WHAT THIS EXERCISE ASKS »
• a. List each Python module or library that the PulseIn thread names by its identifier.
• b. Carry on the PulseIn thread from its last message.

#I mean the plain PulseIn

if I'm understanding correctly, you mean that while some of pulseio.Pulsein might reuse C-level *buffers, but there's no guarantee they all do.

no, I'm only talking about PulseIn. not the irremote stuff. I thought you were working with servos

For pulseio.PulseIn implementations that do appear to allocate buffers once per PulseIn construction internally, like the espressif version, should you be able to repeatedly call popleft, etc on them without leaving temporaries?

sorry, I tend to juggle a bit - I've got two related but different "open questions" - one related to "reading" servo style PWM signals ("give me duty_cycle" - probably going to try just using ADC / analog inputs), the other regarding the GC footprint of adafruit_irremote. Both involve pulesio.PulseIn, but the GC related focus is specific to adafruit_irremote.

TL;DR; trying to determine whether most boards can at least read the PulseIn data without leaving stranded temporaries - because if that's true then taking a crack at a low-no GC temporary reimplementation of adafruit_irremote (with a different name) would make more sense

ESP's PulseIn looks like it allocates on object construction only

that's what it looked like to me

have you used memorymonitor to find hidden allocations?

INFORMATION PROVIDED »
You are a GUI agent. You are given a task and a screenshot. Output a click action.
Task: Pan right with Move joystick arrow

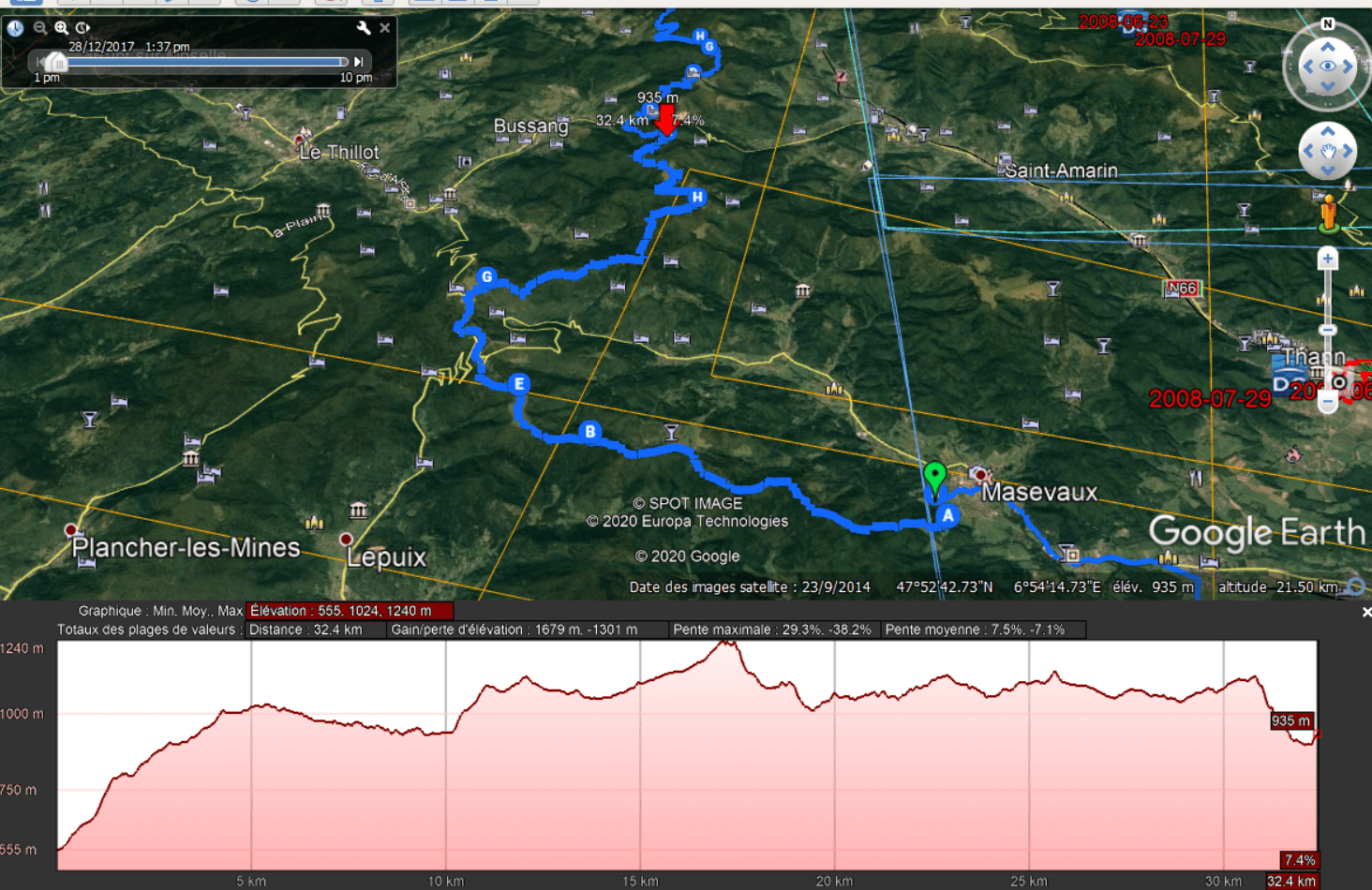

RESULTS OF THE TASKS »
• a. pulseio, adafruit_irremote, memorymonitor

• b.
but I haven't even run (much less looked at the source for) CircuitPython on anything other than ESP32 variants

I've been using various patterns for before/after sampling with gc.mem_alloc() and gc.mem_free()

Haven't nailed down everything, but it's been enough to find the "worst offenders"

unfortunately that includes passing in *variadic, **andKeyword parameters on function/method invocations - took a good bit of refactoring to deal with those (fortunately there's no cost invoking functions which optionally accept such parameters when you don't pass any in)

But the "big bad" for chewing through GC like candy have been adafruit_irremote and adafruit_httpserver (and dealing with JSON encoding for websocket packets)

Unfortunately both of those are quite a bit more useful for my target audience then reading servo style PWM so they can recycle old RC transmitter/receiver pairs

memorymonitor is meant to let you assert a section of code doesn't trigger any allocations

I'd guess mem_alloc and mem_free are only accurate after a collect

mem_alloc and mem_free look to be mostly accurate. I've built a bunch of bench test code to isolate very specific repetitive behaviors and I get statistically consistent results. There is occasional weirdness, but I suspect that's due to various sporadic background stuff.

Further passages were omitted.